__Extracted entries__:
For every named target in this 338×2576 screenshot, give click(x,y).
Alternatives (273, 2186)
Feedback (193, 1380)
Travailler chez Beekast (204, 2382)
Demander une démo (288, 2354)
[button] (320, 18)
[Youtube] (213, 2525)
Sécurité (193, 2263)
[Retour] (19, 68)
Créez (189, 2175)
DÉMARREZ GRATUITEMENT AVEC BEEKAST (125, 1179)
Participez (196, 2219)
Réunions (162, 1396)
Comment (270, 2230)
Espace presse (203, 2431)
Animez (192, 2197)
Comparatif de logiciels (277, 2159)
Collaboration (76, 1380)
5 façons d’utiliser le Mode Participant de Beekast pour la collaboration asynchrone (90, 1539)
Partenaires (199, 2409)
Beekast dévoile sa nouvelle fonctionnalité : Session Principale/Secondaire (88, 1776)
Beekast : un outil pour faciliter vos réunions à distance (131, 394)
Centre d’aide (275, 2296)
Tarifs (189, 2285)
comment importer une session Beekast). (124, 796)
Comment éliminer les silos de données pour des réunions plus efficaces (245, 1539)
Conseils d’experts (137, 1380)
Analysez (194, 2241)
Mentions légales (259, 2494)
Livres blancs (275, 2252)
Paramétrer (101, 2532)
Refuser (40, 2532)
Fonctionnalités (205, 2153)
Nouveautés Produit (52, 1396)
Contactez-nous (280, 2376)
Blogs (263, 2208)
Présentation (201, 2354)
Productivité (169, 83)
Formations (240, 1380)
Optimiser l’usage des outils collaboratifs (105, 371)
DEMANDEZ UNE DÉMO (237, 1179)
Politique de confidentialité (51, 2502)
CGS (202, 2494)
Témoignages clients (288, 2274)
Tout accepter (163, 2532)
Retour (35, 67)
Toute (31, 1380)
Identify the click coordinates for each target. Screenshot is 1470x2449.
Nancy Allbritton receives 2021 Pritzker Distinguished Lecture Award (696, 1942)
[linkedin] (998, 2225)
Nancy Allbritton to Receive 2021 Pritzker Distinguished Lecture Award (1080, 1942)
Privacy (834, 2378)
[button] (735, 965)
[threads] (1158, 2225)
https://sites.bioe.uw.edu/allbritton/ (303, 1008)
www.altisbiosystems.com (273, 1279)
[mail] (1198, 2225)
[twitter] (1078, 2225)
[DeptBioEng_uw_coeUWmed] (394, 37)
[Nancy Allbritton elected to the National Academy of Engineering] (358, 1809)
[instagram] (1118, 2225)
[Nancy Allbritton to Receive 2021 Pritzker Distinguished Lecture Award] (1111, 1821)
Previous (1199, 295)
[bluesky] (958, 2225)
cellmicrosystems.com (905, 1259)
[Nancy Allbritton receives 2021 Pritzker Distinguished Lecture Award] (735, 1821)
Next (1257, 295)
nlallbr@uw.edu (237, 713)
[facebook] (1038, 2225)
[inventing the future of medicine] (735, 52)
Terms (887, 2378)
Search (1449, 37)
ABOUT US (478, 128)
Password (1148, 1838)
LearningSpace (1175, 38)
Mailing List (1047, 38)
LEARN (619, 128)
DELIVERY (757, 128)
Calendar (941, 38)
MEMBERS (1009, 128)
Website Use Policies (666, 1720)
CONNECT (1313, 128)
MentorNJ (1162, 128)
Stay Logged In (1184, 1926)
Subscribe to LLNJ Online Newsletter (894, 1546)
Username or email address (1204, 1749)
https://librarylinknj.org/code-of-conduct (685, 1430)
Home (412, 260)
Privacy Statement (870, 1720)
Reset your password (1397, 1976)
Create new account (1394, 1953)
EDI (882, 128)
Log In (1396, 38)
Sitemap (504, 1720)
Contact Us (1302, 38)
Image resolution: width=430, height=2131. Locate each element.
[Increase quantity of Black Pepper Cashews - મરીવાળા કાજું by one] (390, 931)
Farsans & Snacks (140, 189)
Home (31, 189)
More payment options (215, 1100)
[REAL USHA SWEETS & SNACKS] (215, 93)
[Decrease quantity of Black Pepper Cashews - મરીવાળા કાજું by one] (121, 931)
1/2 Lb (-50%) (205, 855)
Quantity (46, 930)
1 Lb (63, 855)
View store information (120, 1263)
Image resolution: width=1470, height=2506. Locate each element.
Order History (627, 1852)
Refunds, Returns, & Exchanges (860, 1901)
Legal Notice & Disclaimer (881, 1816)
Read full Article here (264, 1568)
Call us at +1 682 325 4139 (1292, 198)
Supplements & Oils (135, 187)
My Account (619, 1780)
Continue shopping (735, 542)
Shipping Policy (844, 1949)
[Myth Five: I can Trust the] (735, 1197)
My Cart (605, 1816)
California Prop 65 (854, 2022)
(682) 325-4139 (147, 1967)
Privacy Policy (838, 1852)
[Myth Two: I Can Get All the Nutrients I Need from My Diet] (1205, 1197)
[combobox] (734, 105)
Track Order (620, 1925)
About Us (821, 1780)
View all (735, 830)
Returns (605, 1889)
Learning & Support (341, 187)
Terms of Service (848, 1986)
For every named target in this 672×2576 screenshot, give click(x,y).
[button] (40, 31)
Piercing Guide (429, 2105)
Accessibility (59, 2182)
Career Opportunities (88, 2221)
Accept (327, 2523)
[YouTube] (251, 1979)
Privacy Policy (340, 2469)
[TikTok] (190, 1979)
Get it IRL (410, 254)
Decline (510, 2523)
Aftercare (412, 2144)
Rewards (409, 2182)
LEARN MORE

__Work request__: Of all the entries above, repeat only the lines from the line that has "[button] (735, 965)" to the line that has "Read full Article here (264, 1568)", both lines included, exactly.

__Task solution__:
[button] (735, 965)
[threads] (1158, 2225)
https://sites.bioe.uw.edu/allbritton/ (303, 1008)
www.altisbiosystems.com (273, 1279)
[mail] (1198, 2225)
[twitter] (1078, 2225)
[DeptBioEng_uw_coeUWmed] (394, 37)
[Nancy Allbritton elected to the National Academy of Engineering] (358, 1809)
[instagram] (1118, 2225)
[Nancy Allbritton to Receive 2021 Pritzker Distinguished Lecture Award] (1111, 1821)
Previous (1199, 295)
[bluesky] (958, 2225)
cellmicrosystems.com (905, 1259)
[Nancy Allbritton receives 2021 Pritzker Distinguished Lecture Award] (735, 1821)
Next (1257, 295)
nlallbr@uw.edu (237, 713)
[facebook] (1038, 2225)
[inventing the future of medicine] (735, 52)
Terms (887, 2378)
Search (1449, 37)
ABOUT US (478, 128)
Password (1148, 1838)
LearningSpace (1175, 38)
Mailing List (1047, 38)
LEARN (619, 128)
DELIVERY (757, 128)
Calendar (941, 38)
MEMBERS (1009, 128)
Website Use Policies (666, 1720)
CONNECT (1313, 128)
MentorNJ (1162, 128)
Stay Logged In (1184, 1926)
Subscribe to LLNJ Online Newsletter (894, 1546)
Username or email address (1204, 1749)
https://librarylinknj.org/code-of-conduct (685, 1430)
Home (412, 260)
Privacy Statement (870, 1720)
Reset your password (1397, 1976)
Create new account (1394, 1953)
EDI (882, 128)
Log In (1396, 38)
Sitemap (504, 1720)
Contact Us (1302, 38)
Image resolution: width=430, height=2131. Locate each element.
[Increase quantity of Black Pepper Cashews - મરીવાળા કાજું by one] (390, 931)
Farsans & Snacks (140, 189)
Home (31, 189)
More payment options (215, 1100)
[REAL USHA SWEETS & SNACKS] (215, 93)
[Decrease quantity of Black Pepper Cashews - મરીવાળા કાજું by one] (121, 931)
1/2 Lb (-50%) (205, 855)
Quantity (46, 930)
1 Lb (63, 855)
View store information (120, 1263)
Image resolution: width=1470, height=2506. Locate each element.
Order History (627, 1852)
Refunds, Returns, & Exchanges (860, 1901)
Legal Notice & Disclaimer (881, 1816)
Read full Article here (264, 1568)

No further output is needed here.